パイロット:主任テスト・パイロット、ジェペット・ブランデンバーグGeppetto Brandenburg)

主要試験項目:

・飛行中に予想される最大のピッチ/pitch(迎え角)とヨー/yaw(偏揺れ角)での飛行試験

・速度215 ktsでのランデイングギアの出し入れ操作

・安定性増強システム(stability augmentation system)の継続的試験

この試験飛行でコクピットの温度・気圧を正常に維持する環境コントロール・システム (ECS=environmental control system)のチェックを行った。

  • 2024年9月21日:XB-1第4回飛行

最高高度:16,150 feet

速度:マッハ0.617 (313 kts)

飛行時間:48分

パイロット:主任テスト・パイロット、ジェペット・ブランデンバーグGeppetto Brandenburg)

主要試験項目:

・最高速度マッハ0.617で飛行

・飛行中に初めてフラッター励振システム(FES=flutter excitation system)を作動させフラッター特性を検証

・速度225 ktsおよび300 ktsでの操縦性のチェック

・超音速飛行準備のため2.78 Gの荷重を加えた飛行実施

・ランデイングギアの出し入れを最大安全速度225 ktsで実施

超音速旅客機「オーバーチェア (Overture)」

「オーバーチェア」は乗客64-80名を乗せ、現在のジェット旅客機のほぼ倍のスピード「マッハ1.7」で飛行する。速度・安全性を最適化し、100 %持続可能な航空燃料[ SAF= sustainable aviation fuel]を使う。2029年就航予定を目標にしている。

「オーバーチェア」はエンジン4基、アフタバーナー無しで超音速飛行をする。

巡航速度は洋上では超音速のマッハ1.7、陸上では亜音速のマッハ0.84、すなわち洋上では現用ジェット旅客機の2倍、陸上では20 %増しの速度で巡航する。巡航高度は6万フィート(2万メートル)、航続距離は4,250 n.m. (7,870 km)。外形は、長さ61 m、翼幅32 m、高さ11 m。室内寸法は、長さ24 m、高さ2 m。操縦装置は4系統の冗長性を備えるデジタル・フライ・バイ・ワイヤ方式。地上騒音レベルは、ICAO Chapter 14、およびFAA Stage 5の制限を満足する予定。

世界の有力航空会社3社から合計130機の確定およびオプション発注を受けている。

・アメリカン・エアライン( American Airline)

2022年8月16日、確定発注20機とオプション40機の協定を締結。

・ユナイテッド・エアライン( United Airline)

2021年6月3日、確定発注15機とオプシオン35機の協定を締結。

・日本航空( Japan Airlines)

2017年12月5日、超音速旅客機開発のため1千万ドル資金を拠出、オプション20機の優先購入権協定を締結。
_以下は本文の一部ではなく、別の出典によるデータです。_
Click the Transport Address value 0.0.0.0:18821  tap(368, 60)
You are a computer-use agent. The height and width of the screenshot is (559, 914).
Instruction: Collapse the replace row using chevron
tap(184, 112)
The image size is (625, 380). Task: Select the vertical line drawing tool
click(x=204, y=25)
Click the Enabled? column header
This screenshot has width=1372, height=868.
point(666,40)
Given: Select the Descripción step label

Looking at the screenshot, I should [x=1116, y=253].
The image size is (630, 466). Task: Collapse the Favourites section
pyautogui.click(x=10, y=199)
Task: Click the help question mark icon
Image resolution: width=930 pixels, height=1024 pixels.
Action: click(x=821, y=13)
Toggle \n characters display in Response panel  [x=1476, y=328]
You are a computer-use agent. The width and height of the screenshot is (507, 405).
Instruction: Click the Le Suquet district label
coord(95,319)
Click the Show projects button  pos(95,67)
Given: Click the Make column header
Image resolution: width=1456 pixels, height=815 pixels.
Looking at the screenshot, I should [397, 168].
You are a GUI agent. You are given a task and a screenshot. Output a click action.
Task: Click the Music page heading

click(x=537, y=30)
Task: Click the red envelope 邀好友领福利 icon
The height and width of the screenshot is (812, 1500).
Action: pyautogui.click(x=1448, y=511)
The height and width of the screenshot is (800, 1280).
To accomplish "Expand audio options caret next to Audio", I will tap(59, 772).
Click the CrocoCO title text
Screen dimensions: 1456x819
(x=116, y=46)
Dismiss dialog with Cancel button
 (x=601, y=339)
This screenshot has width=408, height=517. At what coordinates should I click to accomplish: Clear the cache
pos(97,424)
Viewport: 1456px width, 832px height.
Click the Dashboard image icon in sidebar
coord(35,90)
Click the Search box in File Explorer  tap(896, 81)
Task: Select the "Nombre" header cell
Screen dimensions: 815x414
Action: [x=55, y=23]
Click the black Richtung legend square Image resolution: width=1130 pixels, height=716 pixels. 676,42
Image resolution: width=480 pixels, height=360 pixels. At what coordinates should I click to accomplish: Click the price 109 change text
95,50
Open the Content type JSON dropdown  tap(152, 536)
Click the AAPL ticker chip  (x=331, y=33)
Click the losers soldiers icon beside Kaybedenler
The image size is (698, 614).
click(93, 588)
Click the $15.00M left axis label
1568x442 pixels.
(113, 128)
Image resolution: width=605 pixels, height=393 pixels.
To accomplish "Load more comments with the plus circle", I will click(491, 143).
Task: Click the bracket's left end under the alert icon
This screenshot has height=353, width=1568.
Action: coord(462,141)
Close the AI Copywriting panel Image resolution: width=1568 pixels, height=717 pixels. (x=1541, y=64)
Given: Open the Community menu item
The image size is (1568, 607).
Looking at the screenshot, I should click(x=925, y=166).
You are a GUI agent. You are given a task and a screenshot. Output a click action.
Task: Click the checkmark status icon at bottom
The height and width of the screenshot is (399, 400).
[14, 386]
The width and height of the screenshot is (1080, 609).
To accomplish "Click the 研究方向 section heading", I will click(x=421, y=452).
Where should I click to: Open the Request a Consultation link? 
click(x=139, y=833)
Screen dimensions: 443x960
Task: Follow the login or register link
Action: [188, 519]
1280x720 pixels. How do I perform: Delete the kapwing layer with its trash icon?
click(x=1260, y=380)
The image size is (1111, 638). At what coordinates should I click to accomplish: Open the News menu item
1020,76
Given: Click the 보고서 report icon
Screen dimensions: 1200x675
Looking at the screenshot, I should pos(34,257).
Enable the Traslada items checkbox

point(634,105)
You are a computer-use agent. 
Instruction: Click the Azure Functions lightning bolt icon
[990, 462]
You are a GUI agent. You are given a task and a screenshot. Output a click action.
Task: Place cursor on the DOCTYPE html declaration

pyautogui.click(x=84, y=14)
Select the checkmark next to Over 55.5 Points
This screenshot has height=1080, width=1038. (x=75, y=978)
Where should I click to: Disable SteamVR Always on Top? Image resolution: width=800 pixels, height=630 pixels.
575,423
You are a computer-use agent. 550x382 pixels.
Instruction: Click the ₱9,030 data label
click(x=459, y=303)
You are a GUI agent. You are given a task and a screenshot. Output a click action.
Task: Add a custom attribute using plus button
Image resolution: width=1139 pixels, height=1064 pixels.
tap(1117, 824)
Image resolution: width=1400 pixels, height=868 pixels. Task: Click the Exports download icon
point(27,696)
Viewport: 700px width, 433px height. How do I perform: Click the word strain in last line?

図10:(Boom)“オーバーチェア”は、乗客64~80名を乗せ2万メートルの高空を洋上であればマッハ1.7の超音速で飛行する。

図12:(Boom) “オーバーチェア”フライト・デッキのシミュレーター・モックアップ。写真は英国航空のコンコードの元チーフ・パイロット「マイク・バニスター(Mike Bannister)」氏、シミュレーターで大西洋横断ロンドン・ヒースローに着陸するまで飛行した。

“オーバーチェア”のフライト・デッキは、ハニウエル(Honeywell)の「アンセム・アビオニクス(Anthem avionics suite)」を基本にした最新の装備で、パイロットに状況判断の情報を遅滞なく伝える極めて安全性に優れたシステムになっている。すなわち、先進自動化システムのお陰で、機体の速度や高度が規定の範囲から逸脱を防ぐ “飛行包絡線保持(flight envelop protection)”システムとなっている。17インチ型表示スクリーンは高解像度のタッチ・スクリーンを採用、これで従来あった沢山のスイッチやボタンを無くしている。フライトデッキの設計には、多くのエアライン、ビジネス機、軍のパイロットの参加を得て、検討を重ねてきた。

シンフォニー(Symphony)エンジン

「オーバーチェア」の「シンポニー」エンジンは、2022年12月に概要が決定し、開発がスタートした。2軸式のターボファンで推力は35,000 lbs、ファン直径は72 inch

タービンは高圧が空冷式1段、低圧タービンは3段、コンプレッサーは高圧が6段、低圧が3段の構成。これまでにファンから排気ノズルまでの主要構成部品のリグ・テストを30回以上実施すみ。現在、コアと呼ばれるエンジンの心臓部となる高圧系、すなわち、高圧コンプレッサー・燃焼室・高圧タービン、を製作中で、性能確認のための試運転を2025年末に行う予定である。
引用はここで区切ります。